In continuing on our top down approach to implementing security (already covered the Message / Messenger problem and Risk Management) we should focus on two essential top objects. They are the Strategy and the Mission Statement. Both of these, in my opinion, are major marketing pieces that are necessary for delivering the security message. Without doing them, it's just harder to ensure the overall culture and philosophy is carried through.
I did this as a change in my current role where there are two major components to it. The first point is to the business value that security brings to the organization and the second is the typical "protectionist" model that you'll find. It's this first section that should strive to attach the goals of the group to the goals of the overall organization. In my recent one, I've followed the premise of Michael Porters "Competitive Strategy". How can security drive top line and bottom line value in the company.
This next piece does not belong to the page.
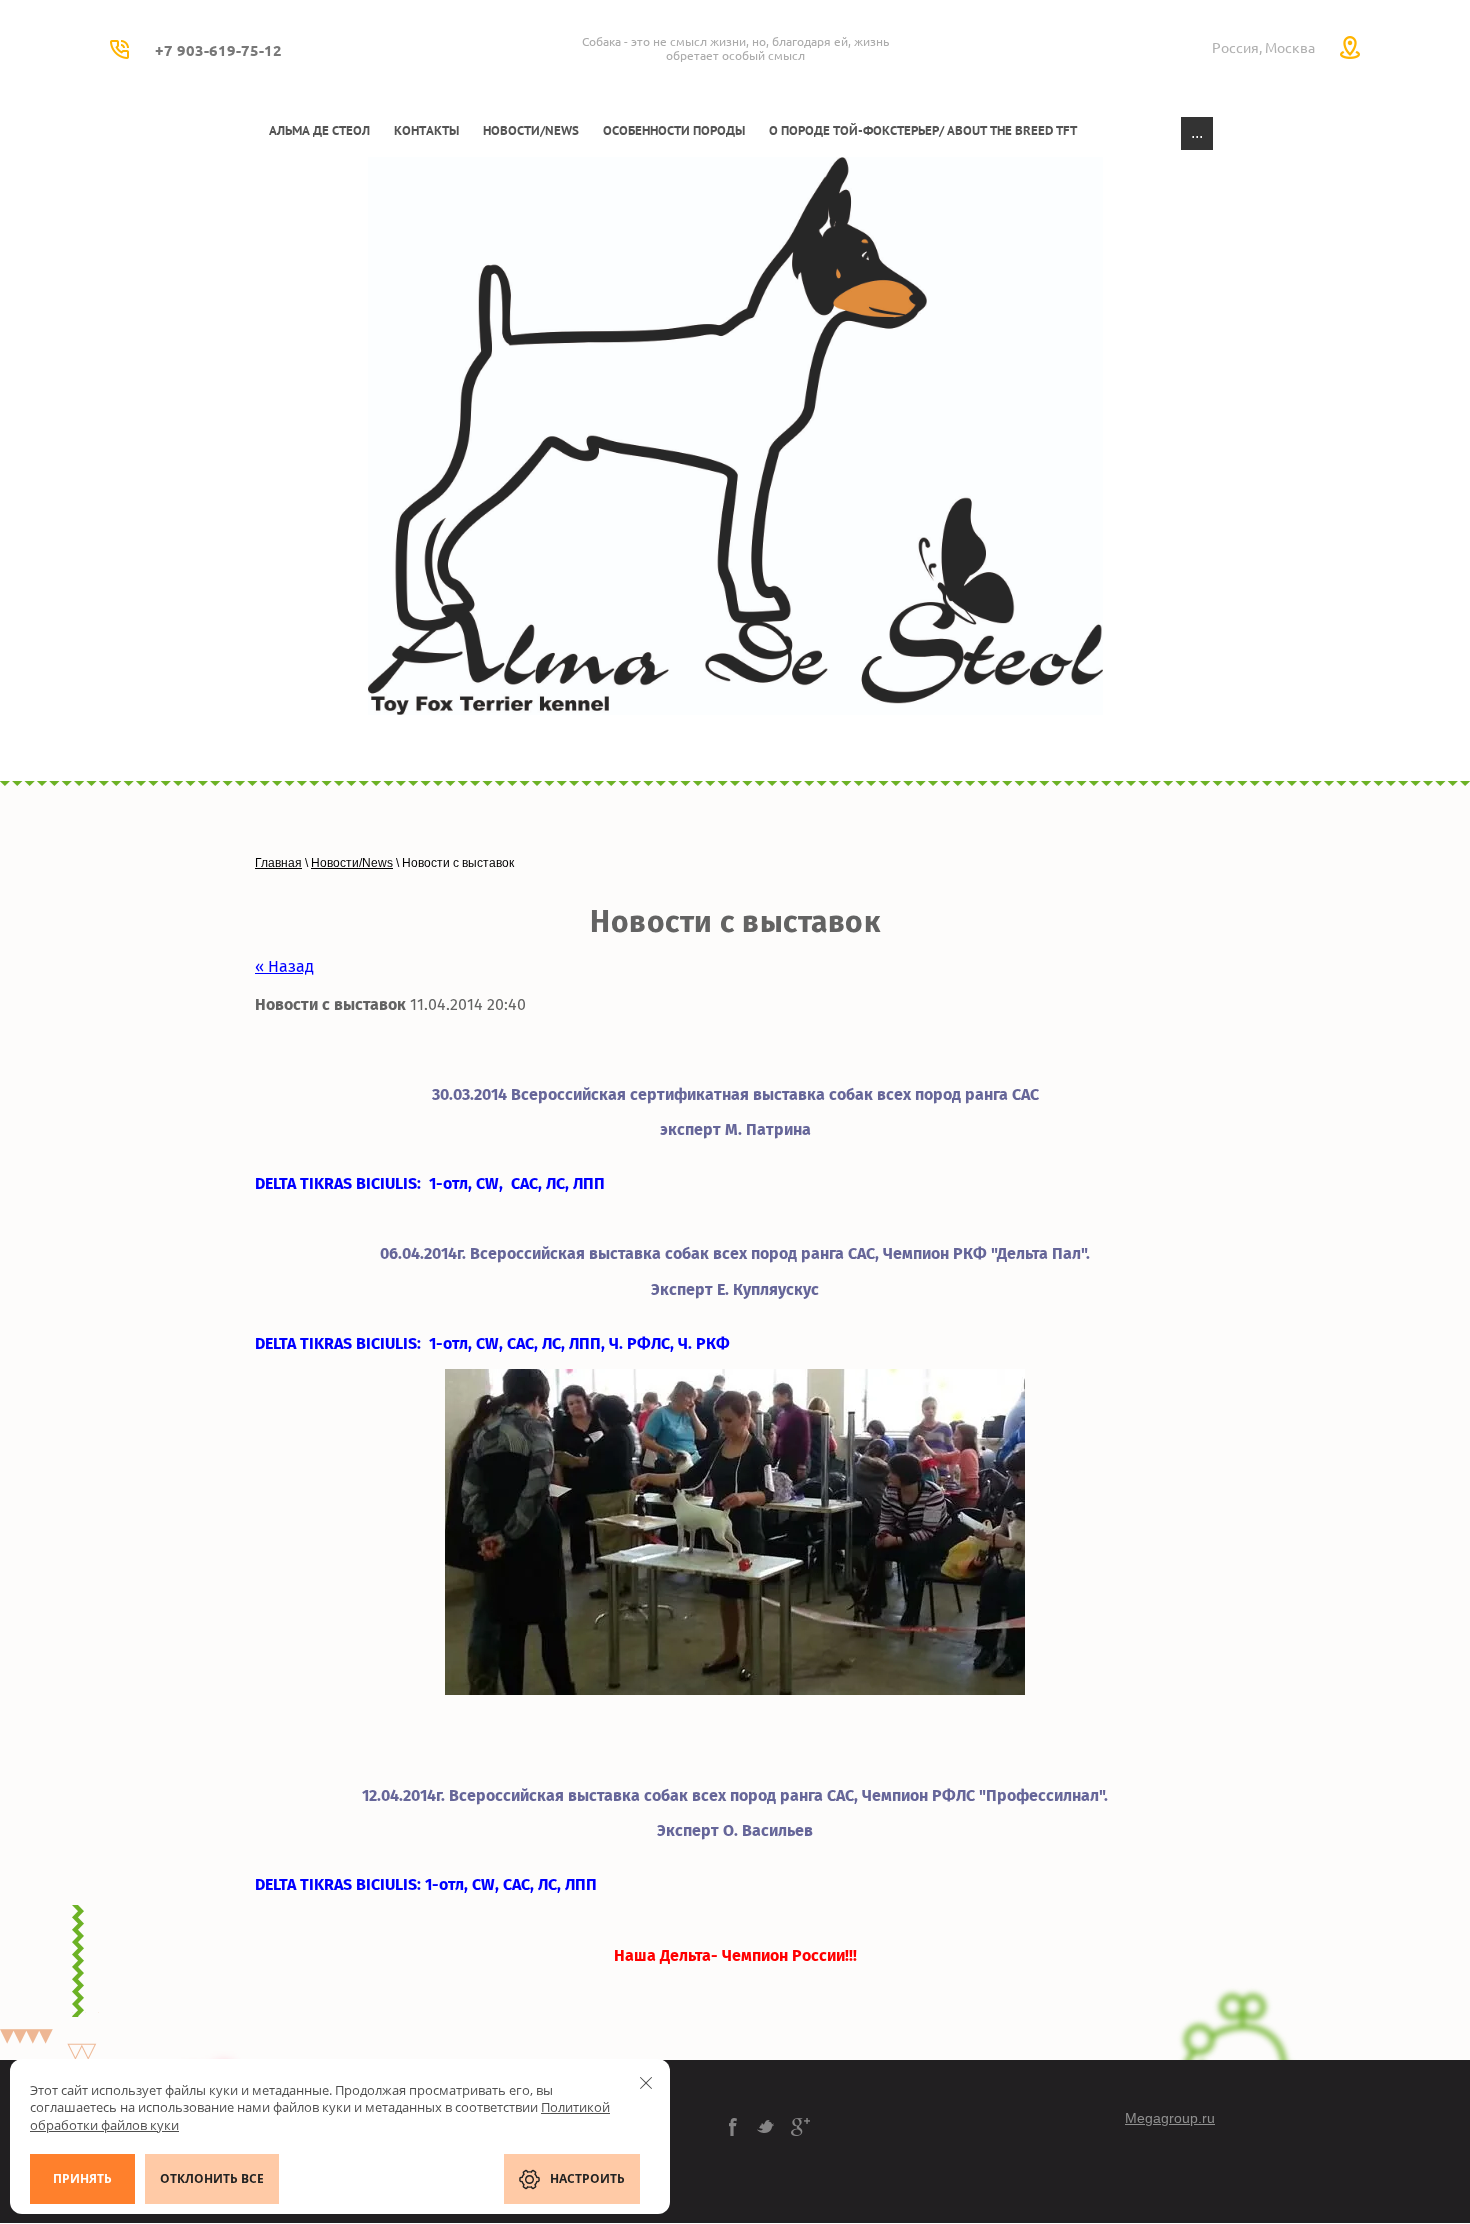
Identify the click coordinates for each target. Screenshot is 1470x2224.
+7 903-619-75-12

This can be more difficult for some organizations than others. However, being able to demonstrate, as a product / competitive differentiator, how security is better is one capability. The ability to drive relationships with customers at a deeper level around security and information sharing can be another. In regards to bottom line, removing the overall need of expensive OPEX by automating via strong controls is usually an easy one. In Michael Porter's description these are "Cost Leadership, Differentiation and Focus".
The protectionist model I use, at least in the first 2-3 years, is pretty straightforward. There are six major themes of the strategy
- Culture and Communications
- Governance, Risk and Compliance
- Data Protection
- Infrastructure Management
- Identity and Access Management
The most discussed one of late and probably most important is the "Culture and Communication". It's the theme that I've talked about before in solving the people problem. I feel the others are self explanatory. From all of these the two year road map is developed and then driven to implementation.
These are pretty straightforward and should be, again, attached to the overall needs of the organization. "Information Security is responsible for the protection of the brand, intellectual property, customer data and information technology from misuse or compromise". With this the range of scope for the organization can be made. The interesting thing to note is that "customer data" refers to both employee and true customers. Making employees a "customer" is critical to ensure that the team handles them accordingly.